* **DATA SHOWN**:
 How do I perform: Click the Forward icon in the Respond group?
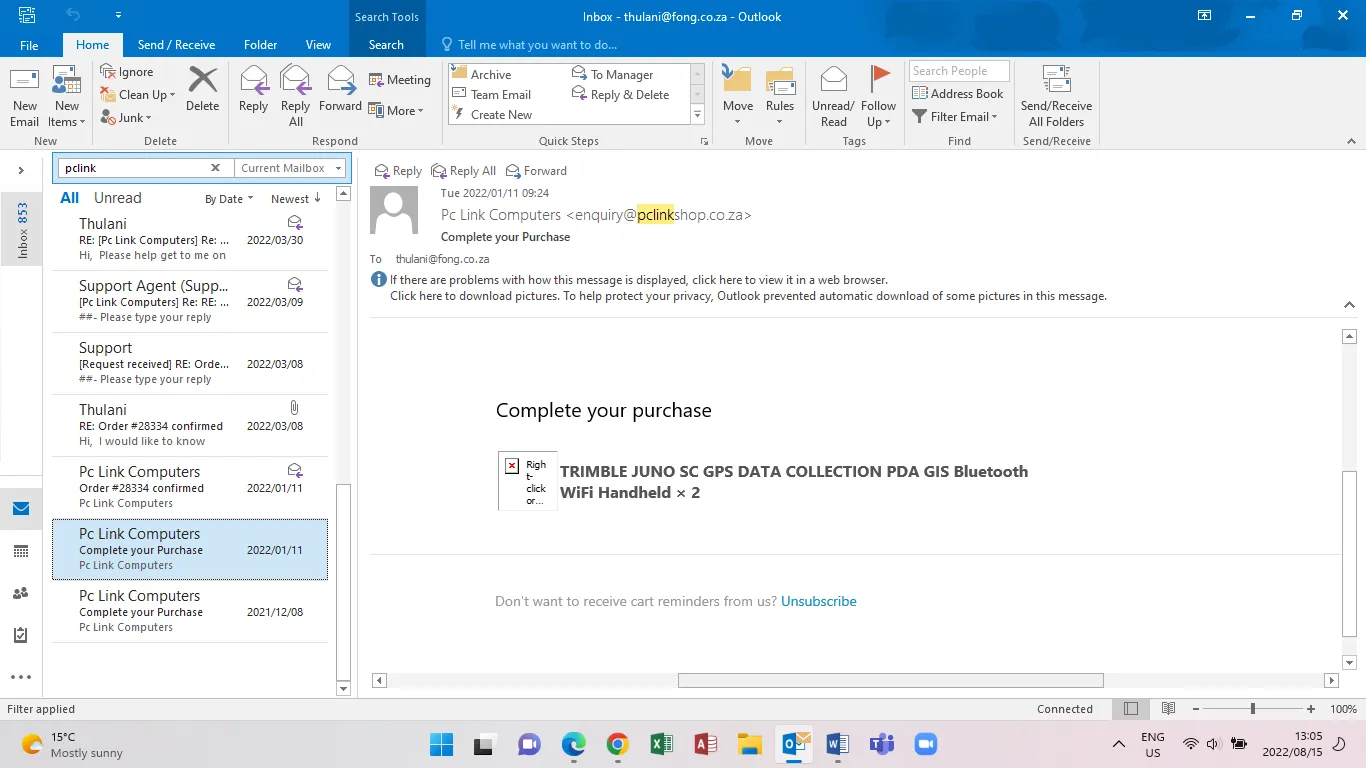coord(340,88)
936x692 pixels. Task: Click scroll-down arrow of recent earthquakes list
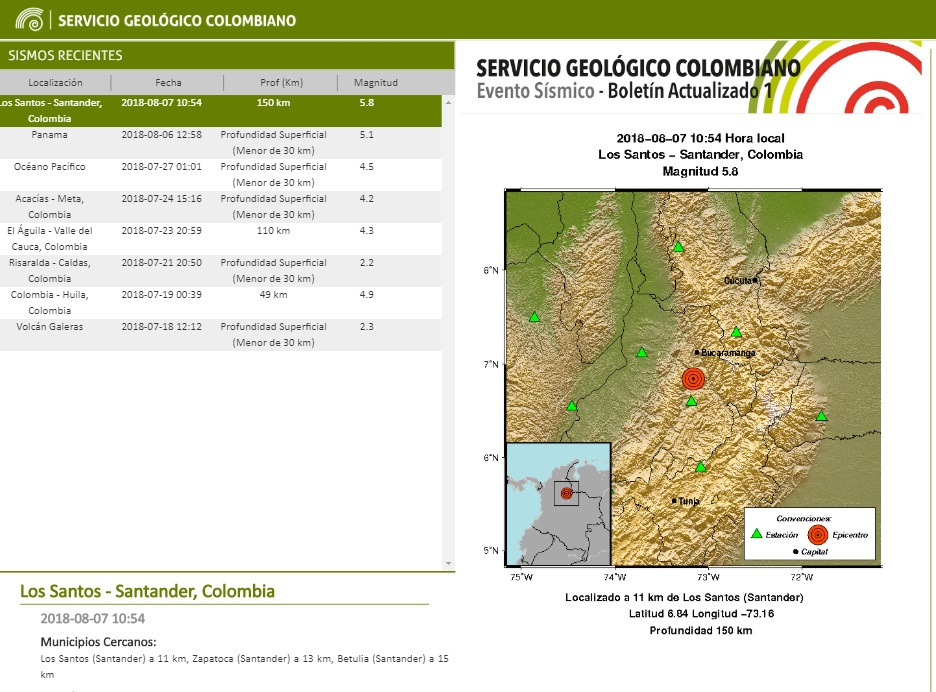[447, 563]
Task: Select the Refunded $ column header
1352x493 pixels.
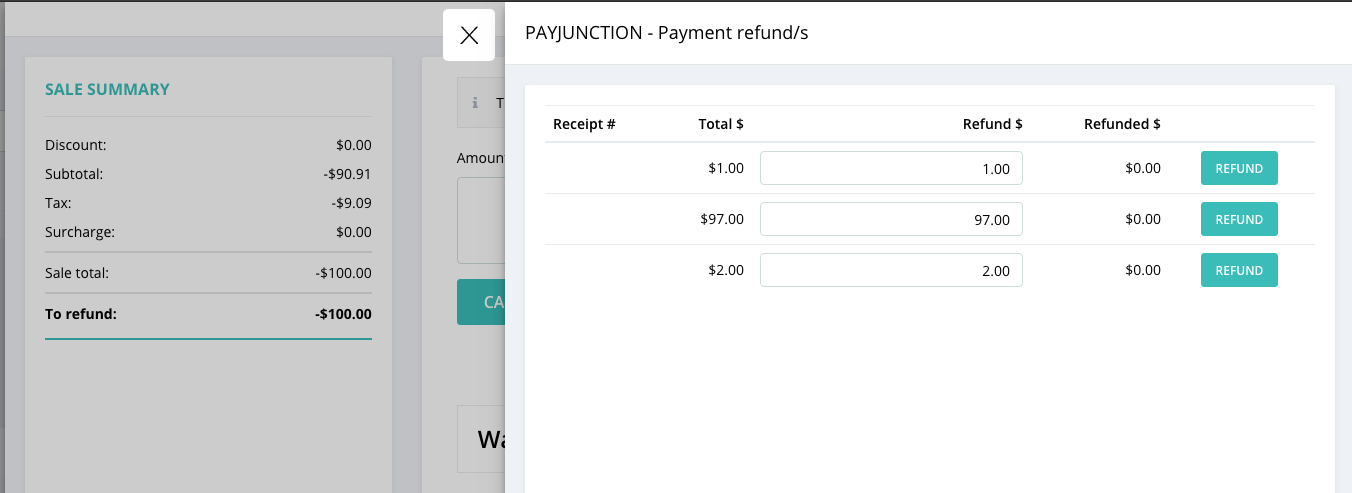Action: pos(1122,124)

* **AIM OF THE EXERCISE**: Can you output every line of the listing above as a JSON list of strings, one string per line, with blank lines dropped and the pictures left out?

* **THE OUTPUT**:
[
  " How do I perform: Click the Forward icon in the Respond group?",
  "coord(340,88)",
  "936x692 pixels. Task: Click scroll-down arrow of recent earthquakes list",
  "[447, 563]",
  "Task: Select the Refunded $ column header",
  "1352x493 pixels.",
  "Action: pos(1122,124)"
]